しかし、「書斎」の在り方が「あったら嬉しい部屋」から「家計を支える仕事を行うための無くてはならない部屋」に変わったのです。
毎日使うかどうか分からず使ったとしても1時間程度といった暮らし方では、2帖程度の書斎があれば十分だったかもしれませんが、毎日6~8時間仕事をするという暮らし方になった今、2帖程度の書斎では気が滅入ってしまったり良いアイディアが生まれないということもあるでしょう。 部屋をつくれば良いという事ではなく、どのような書斎にして効率を上げていくのかを考えた空間づくりをしていきましょう。
書斎づくりの検討ポイント
まず、 以下の検討事項に注意しながらご自身の仕事内容をイメージしてみましょう。
➀Web会議の有無
Web会議が行われる業務内容の方は、ご自身以外の住人の方の声や生活音が聞こえないようにする必要があったり、スピーカーやヘッドフォンなど何を使ってWeb会議相手の音声が聞き取りやすくするのかを検討する必要があります。
また、背景は実際の部屋を写すのかバーチャルにするのかを検討し、背景の色やインテリアを決めます。
Web会議は対面よりもお互いの表情を読み取りにくくなるため、自然光の取り込みや照明計画も重要な検討要素になります。
②モニターの使用台数
アプリの開発や写真家、投資家など、複数のモニターを使用して仕事をされる方もおられると思いますが、その場合、それぞれのモニターの用途や見え方、サイズによる配置の仕方などをしっかり検討した上でデスクサイズ(幅や奥行)や窓サイズ、窓配置などを考えていきます。
また、一般的な住居で検討されるコンセント量やワット数では不足する可能性もありますので、電気配線などもしっかり計画しておきましょう。
③夫婦共に在宅ワーク
夫婦共に在宅ワークとなった場合、同じ部屋で作業するのか、それぞれに書斎をつくるのかを検討します。
どちらかがWeb会議がある場合や電話対応をする場合は、音の対策が必要な場合もあります。
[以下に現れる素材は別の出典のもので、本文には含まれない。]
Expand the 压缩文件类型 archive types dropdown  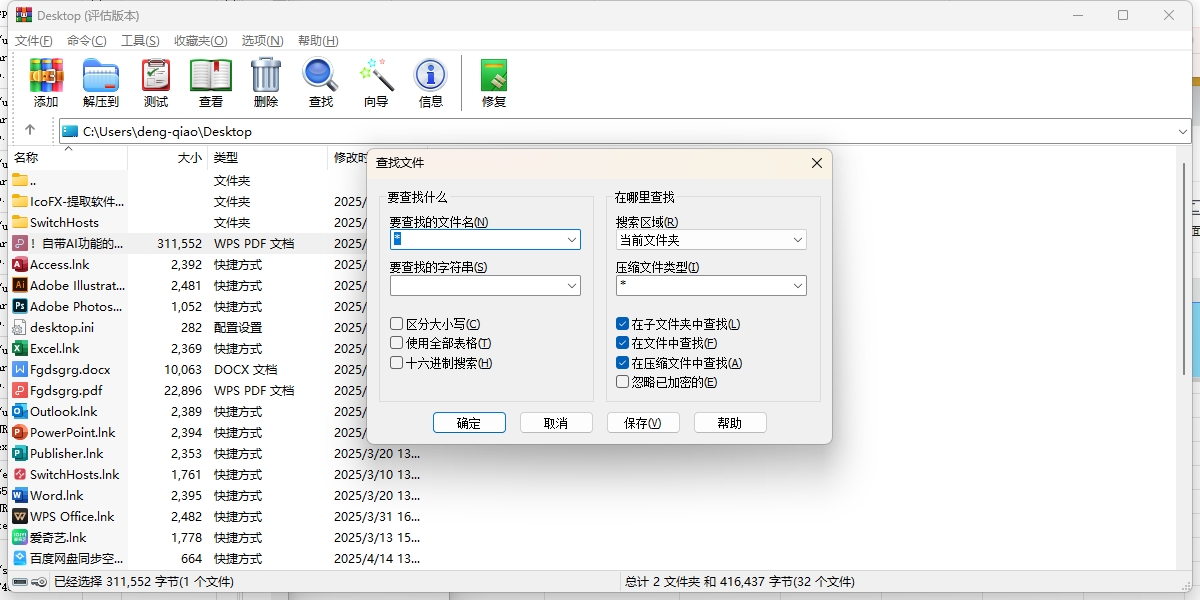[x=798, y=285]
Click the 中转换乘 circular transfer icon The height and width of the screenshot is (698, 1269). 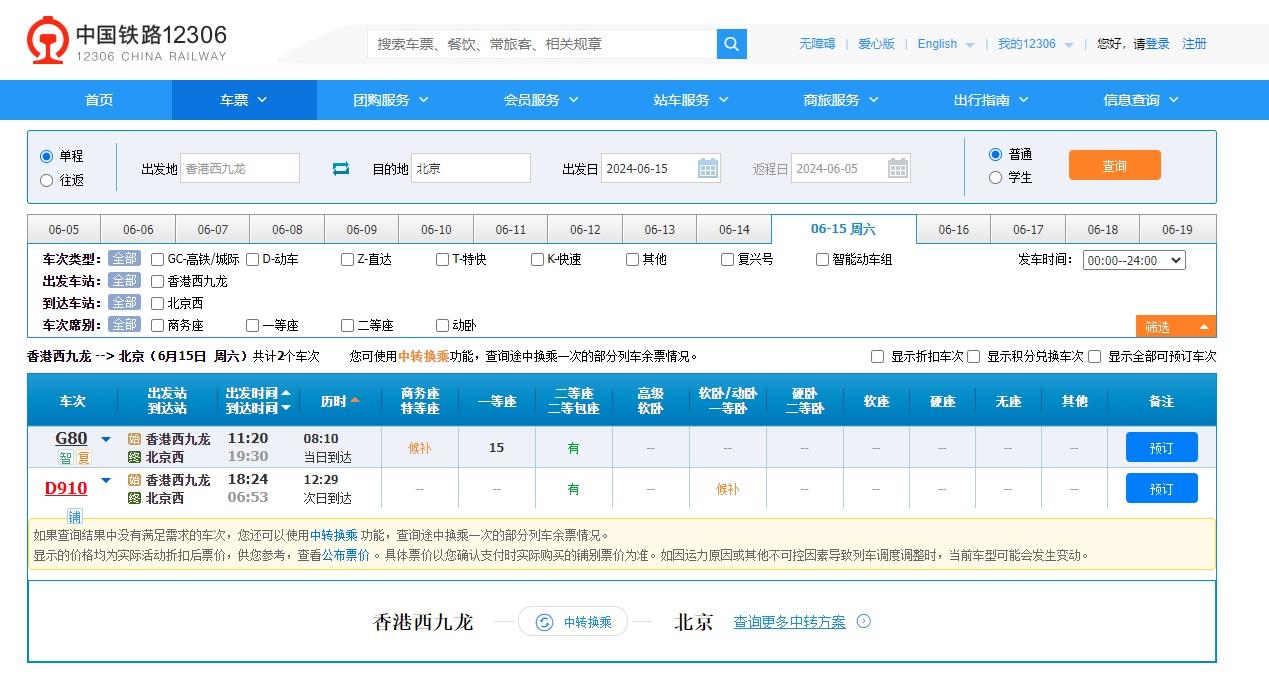click(542, 621)
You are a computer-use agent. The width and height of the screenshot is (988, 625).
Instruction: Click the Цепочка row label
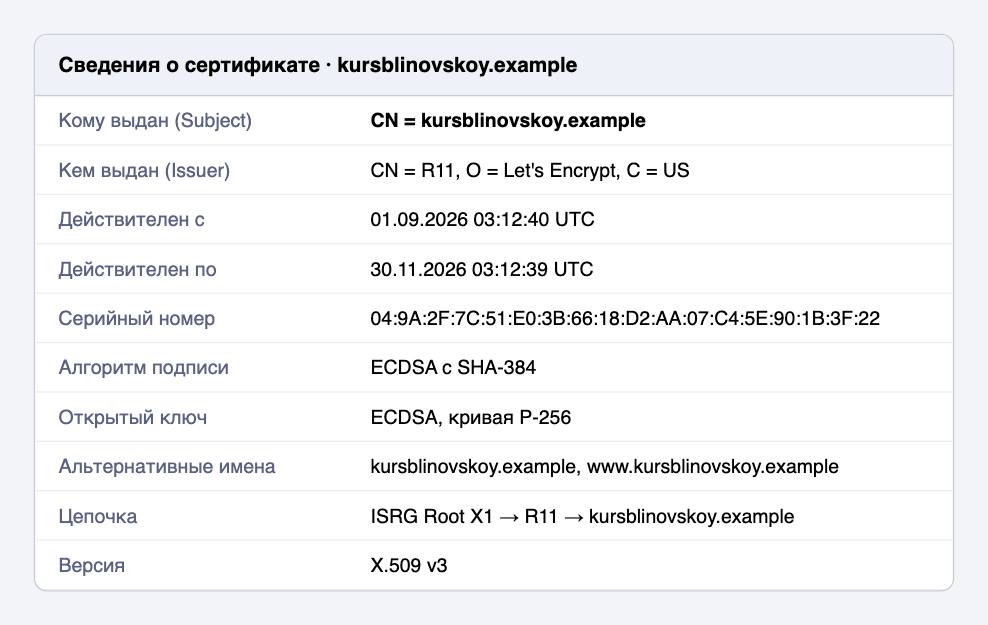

また、仕事内容を共有する可能性がある場合、横並びの方が良いのか対面の方が良いのかも考えます。
④複数アイテムの使用
パソコンや筆記、参考書など、様々なアイテムを使用する場合、デスクサイズ(幅や奥行)は重要です。
また、ノートやメモはパソコンのキーボードの手前に置きたいのか、横に置きたいのかなど、自身の癖も理解した上で検討することが大切です。
⑤書籍や参考書の有無
書籍や参考書を使用する可能性のある方は、振り返った後ろか横か、正面のデスクの上や下にあった方が良いのかなど検討します。
量がたくさんある方は、使う頻度によって、置き場所を変えるなどすると便利になる場合もあります。
⑥家族の様子を把握する必要性
小さなお子様がいらっしゃる家庭で、リビングでお子様が過ごしている様子やお昼寝している様子が見える必要はあるが音は聞こえないようにしたい場合、部屋と部屋の間の室内窓を設ける必要があるのか検討します。
⑦時間帯による日射しや照明計画
太陽は東から上り南を過ぎて西から沈みます。
そのため、朝は東側が明るく、日中は南側は太陽がゆっくり移動し、夕方は西側が明るくなります。
つまり、朝の9時~夕方の17時まで仕事をするという方の場合、時間帯で日射しが変わり、光が安定しないという事です。
その点、北側は東南西の直射光とは異なり、天空光と言う方向性がなく均一な安定した採光が得られます。
長時間仕事をされる方は、方角を意識した書斎や窓の配置計画が大切です。
逆に夜の時間帯に仕事をすることがある方の場合は、照明計画が大切になります。
息抜き
趣味で使用する書斎とは違い、長時間仕事をする書斎の場合に最も大切になるのが、息抜きです。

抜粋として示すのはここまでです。